Your struggle is mine, dear author. I also get very upset when people assume that by saying my clients should be decriminalised, I’m therefore saying that my clients have a right to buy my services. I’m not saying that at all, I’m just saying that if they choose to hire me or any other sex worker, they shouldn’t face any negative consequences for that choice. It’s a clear distinction.

In recent weeks, the establishment media has provided a platform – an
‘everywhere-you-turn’ kind of platform – to anti-prostitution feminists.
Julie Bindel does, after all, have a new book to publicise.

Well, that explains why she magically cares about the sex industry all of a sudden.
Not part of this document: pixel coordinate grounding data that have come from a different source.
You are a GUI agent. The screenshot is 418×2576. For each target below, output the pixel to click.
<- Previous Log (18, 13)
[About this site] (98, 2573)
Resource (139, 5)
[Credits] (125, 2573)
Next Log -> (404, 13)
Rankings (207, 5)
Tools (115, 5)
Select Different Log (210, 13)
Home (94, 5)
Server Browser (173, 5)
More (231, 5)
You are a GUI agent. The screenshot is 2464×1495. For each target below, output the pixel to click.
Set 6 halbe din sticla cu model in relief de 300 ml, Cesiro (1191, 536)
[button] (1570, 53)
My old agency said she was a really mean SKERF and banned her work from our premises and I’ve continued that ban as a sole trader so I admit I’m not too familiar with her output. But come on, I’m nearly 35 and in my lifetime, when has she ever cared about sexual violence?

Underpinning the arguments of many anti-prostitution feminists is the
idea that the purchase of sex ought to be criminalised and sex workers
understood as victims of male violence. They argue we should be doing
more to eradicate the sex industry and rescue the sex workers within it. 
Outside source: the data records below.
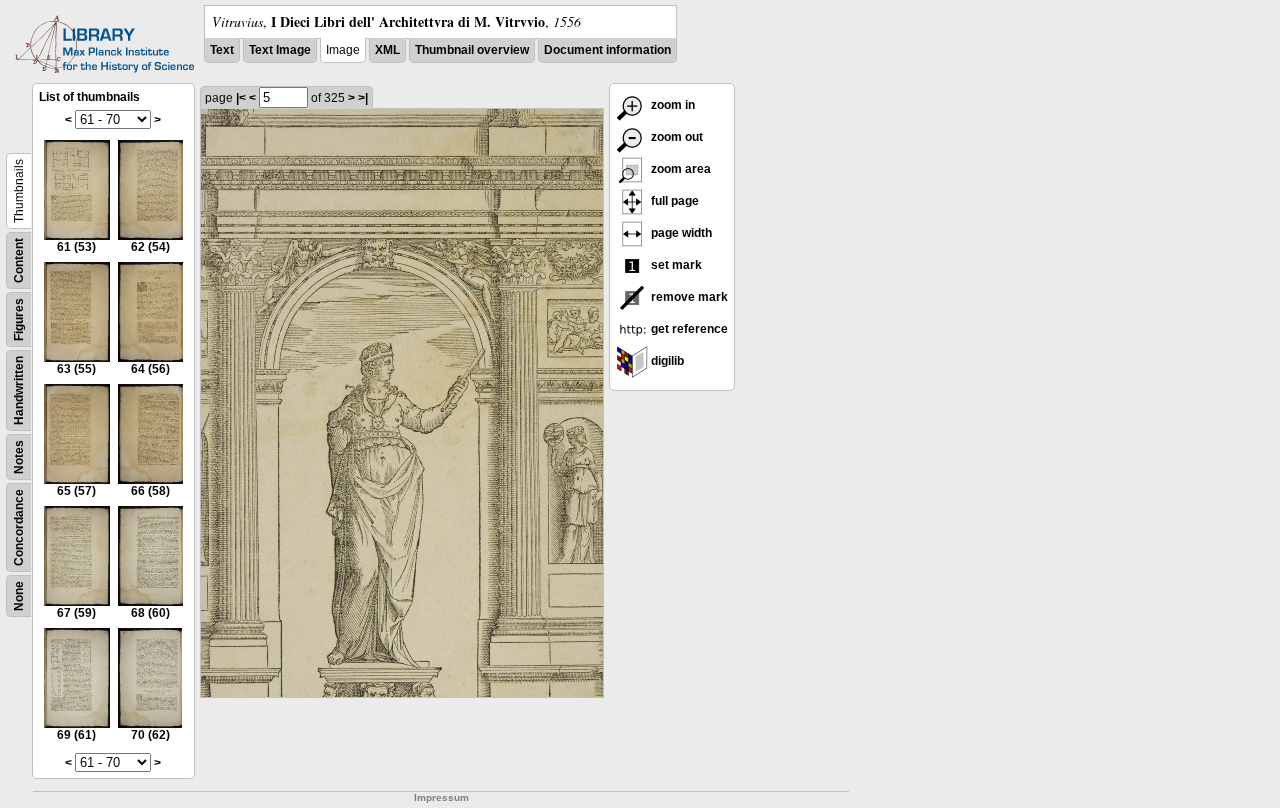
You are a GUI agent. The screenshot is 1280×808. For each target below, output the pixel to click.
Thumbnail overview (472, 50)
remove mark (688, 297)
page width (680, 233)
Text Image (280, 50)
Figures (19, 319)
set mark (675, 265)
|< (241, 98)
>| (363, 98)
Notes (19, 457)
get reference (688, 329)
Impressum (441, 797)
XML (387, 50)
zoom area (679, 169)
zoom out (675, 137)
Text (222, 50)
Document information (607, 50)
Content (19, 260)
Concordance (19, 527)
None (19, 596)
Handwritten (19, 390)
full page (673, 201)
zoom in (671, 105)
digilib (666, 361)
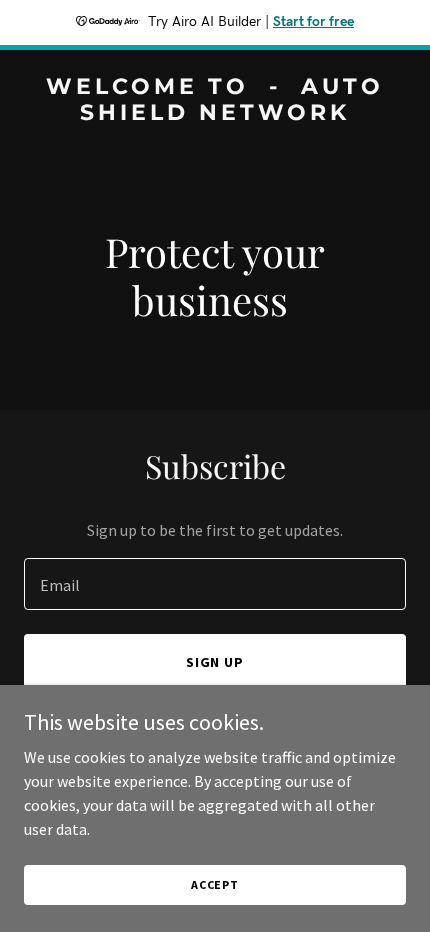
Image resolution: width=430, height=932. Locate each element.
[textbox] (215, 584)
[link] (215, 114)
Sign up (215, 662)
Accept (215, 884)
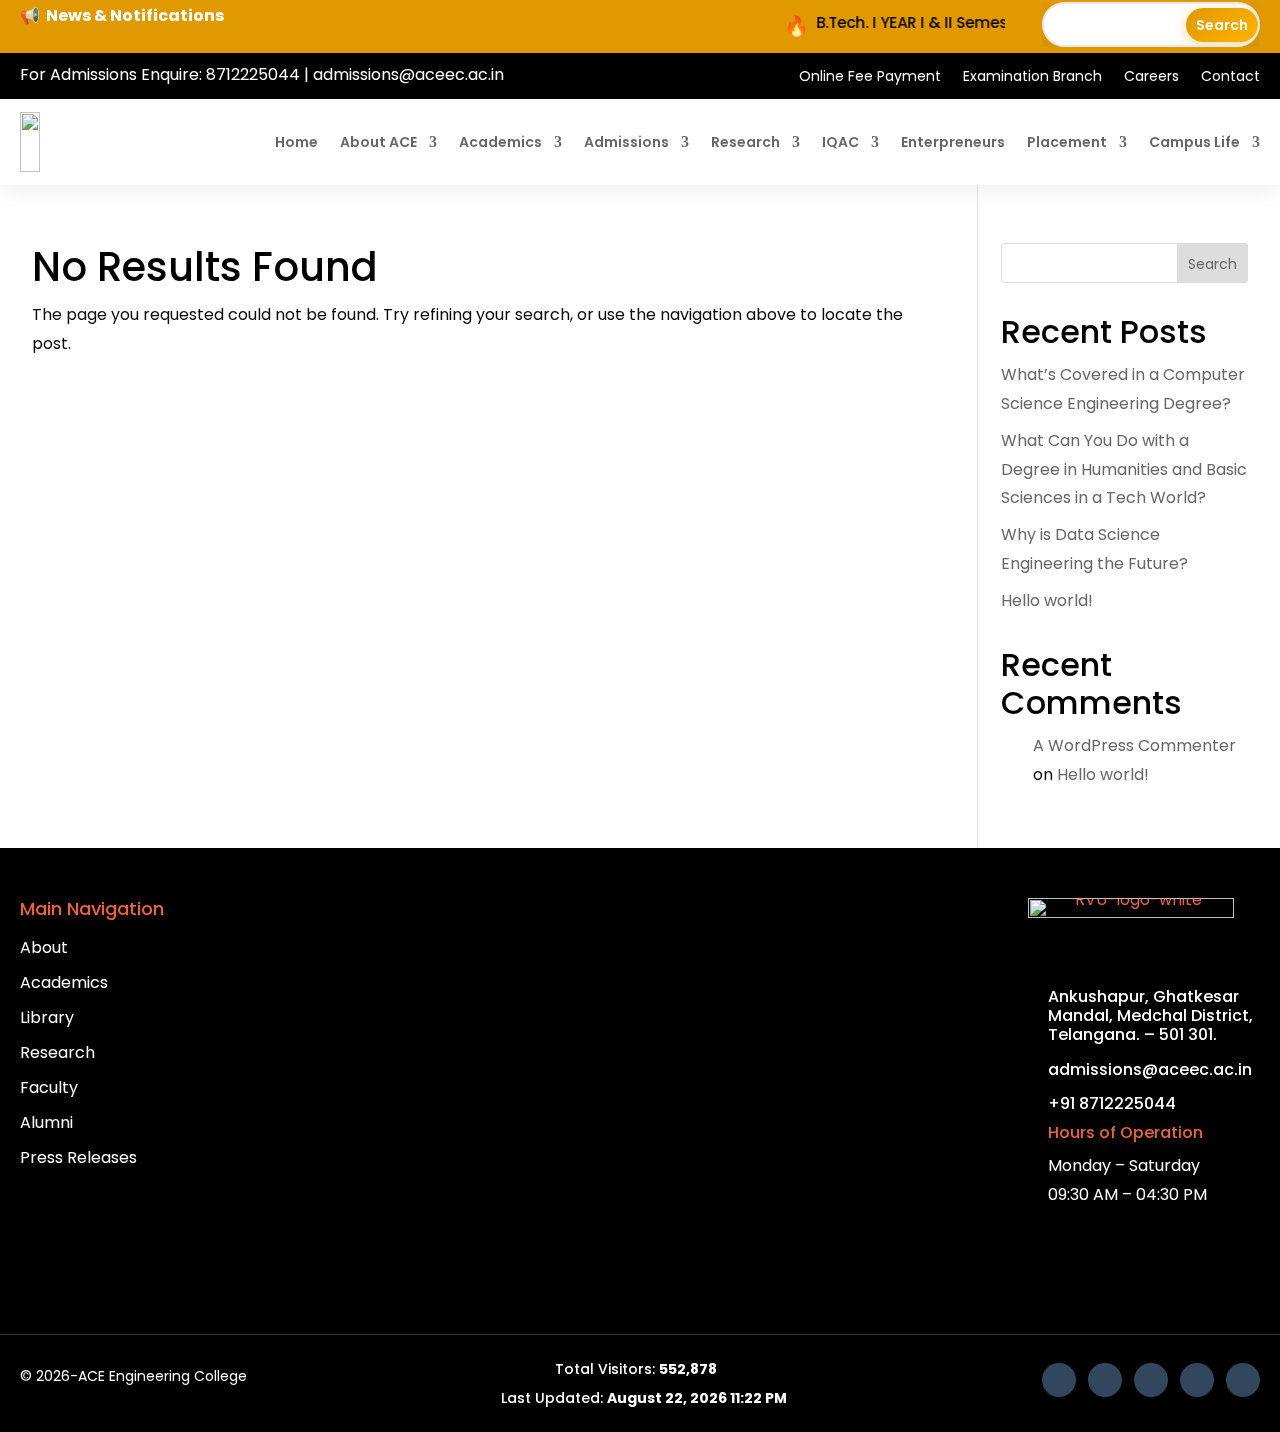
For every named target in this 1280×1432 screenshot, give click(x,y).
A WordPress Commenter (1134, 745)
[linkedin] (1151, 1380)
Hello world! (1047, 600)
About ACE (378, 142)
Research (745, 142)
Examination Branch (1032, 77)
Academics (500, 142)
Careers (1151, 77)
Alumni (46, 1122)
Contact (1230, 77)
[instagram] (1243, 1380)
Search (1212, 264)
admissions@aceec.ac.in (408, 74)
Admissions (626, 142)
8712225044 (253, 74)
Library (47, 1017)
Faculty (49, 1087)
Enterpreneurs (953, 142)
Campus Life (1194, 142)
The author doesn’t dignify these SKERFy prejudices with a response, so neither shall I.

These anti-prostitution advocates are right about one thing: our sex
work laws require reform. Yet as the English Collective of Prostitutes,
SWARM, and other sex worker-led organisations have said time and again,
it’s only through the decriminalisation of all consensual aspects of the
sex industry that sex workers can be adequately protected. Here are some of the reasons why.

Absolutely. I mean, these sex worker-led organisations are largely run by managers and agencies, but the managers represent the workers after all, so they do indirectly represent us. I’ve been saying for a long time that our managers and clients need to be decriminalised, and Novara Media gives some great additional insights to it.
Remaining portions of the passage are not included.